KPK Masih Gantung Nasib Gus Yaqut: Sudah Tersangka Kasus Korupsi Kuota Haji,

JURNALJAMBI.CO – Komisi Pemberantasan Korupsi (KPK) hingga kini belum menentukan nasib mantan Menteri Agama Yaqut Cholil Qoumas dan mantan staf khususnya Ishfah Abidal Aziz alias Gus Alex, meski keduanya sudah ditetapkan sebagai tersangka dalam kasus dugaan korupsi kuota haji.

Dalam konferensi pers di Gedung Merah Putih, KPK melalui juru bicaranya Budi Prasetyo menegaskan bahwa keputusan menahan kedua tersangka masih menunggu kebutuhan penyidikan. Hingga kini, Yaqut dan Gus Alex belum mengenakan rompi oranye khas tahanan KPK.

“Penahanan tergantung pada kebutuhan penyidikan, kita masih menunggu hasil audit kerugian negara oleh BPK,” ujar Budi.

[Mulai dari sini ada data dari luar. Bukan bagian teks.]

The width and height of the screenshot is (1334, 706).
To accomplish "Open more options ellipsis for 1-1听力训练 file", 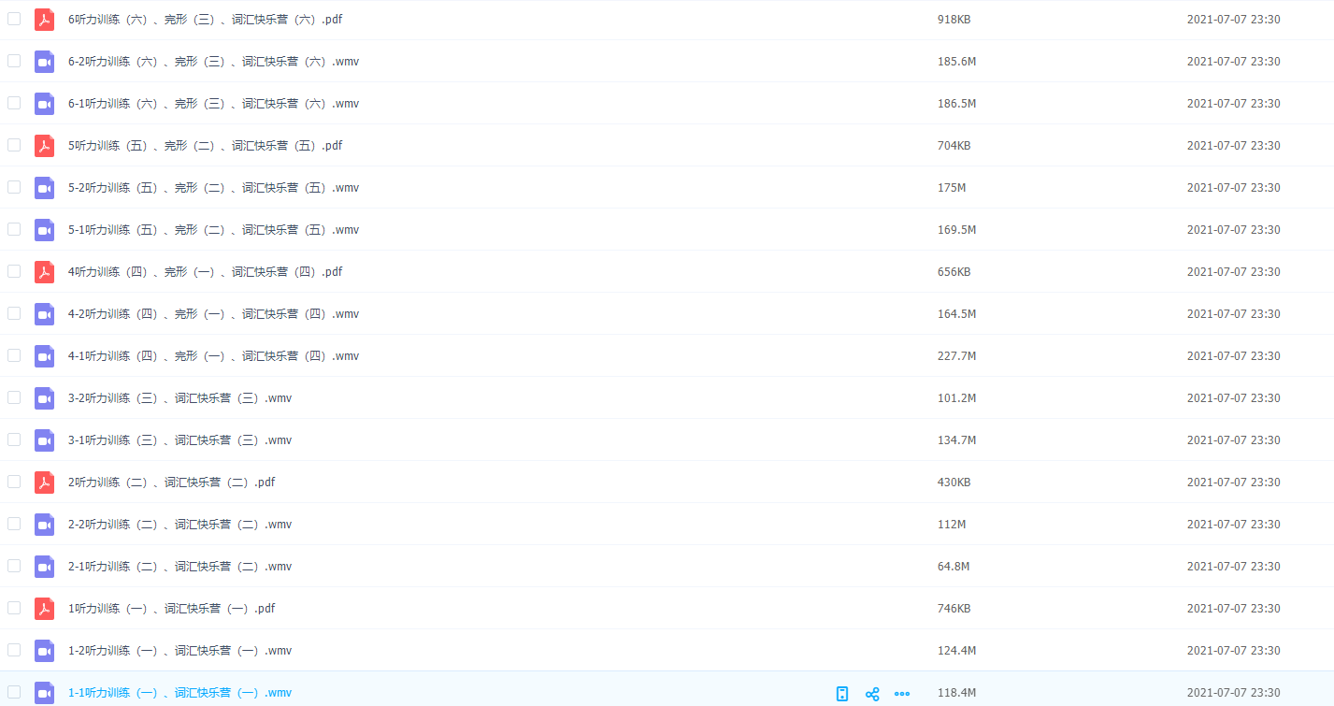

Kasus ini bermula dari polemik pembagian 20.000 kuota haji tambahan pada musim haji 2024. Kuota yang seharusnya diperuntukkan mayoritas bagi jamaah reguler justru dibagi rata antara kuota reguler dan kuota haji khusus, yang disebut bertentangan dengan aturan dalam Undang-Undang Penyelenggaraan Ibadah Haji dan Umrah.

Menurut KPK, praktik pembagian kuota yang tidak sesuai peraturan ini berpotensi menimbulkan kerugian negara yang besar, dan kini penyidik masih mengurai aliran dana hingga dugaan jual beli kuota yang terjadi.

Sementara itu, KPK sebelumnya telah menetapkan dua orang sebagai tersangka dalam kasus ini, yaitu Yaqut dan Gus Alex. Penetapan itu dilakukan sejak 8 Januari 2026, namun penahanan kedua tersangka belum dilakukan karena proses penyidikan masih berlangsung dan menunggu audit kerugian negara secara komprehensif.

Kasus ini juga menjadi sorotan publik dan legislatif karena sebelumnya DPR melalui Pansus Hak Angket Haji menemukan sejumlah kejanggalan dalam tata kelola haji 2024, terutama dalam pembagian kuota tambahan yang dinilai tidak sesuai dengan ketentuan hukum.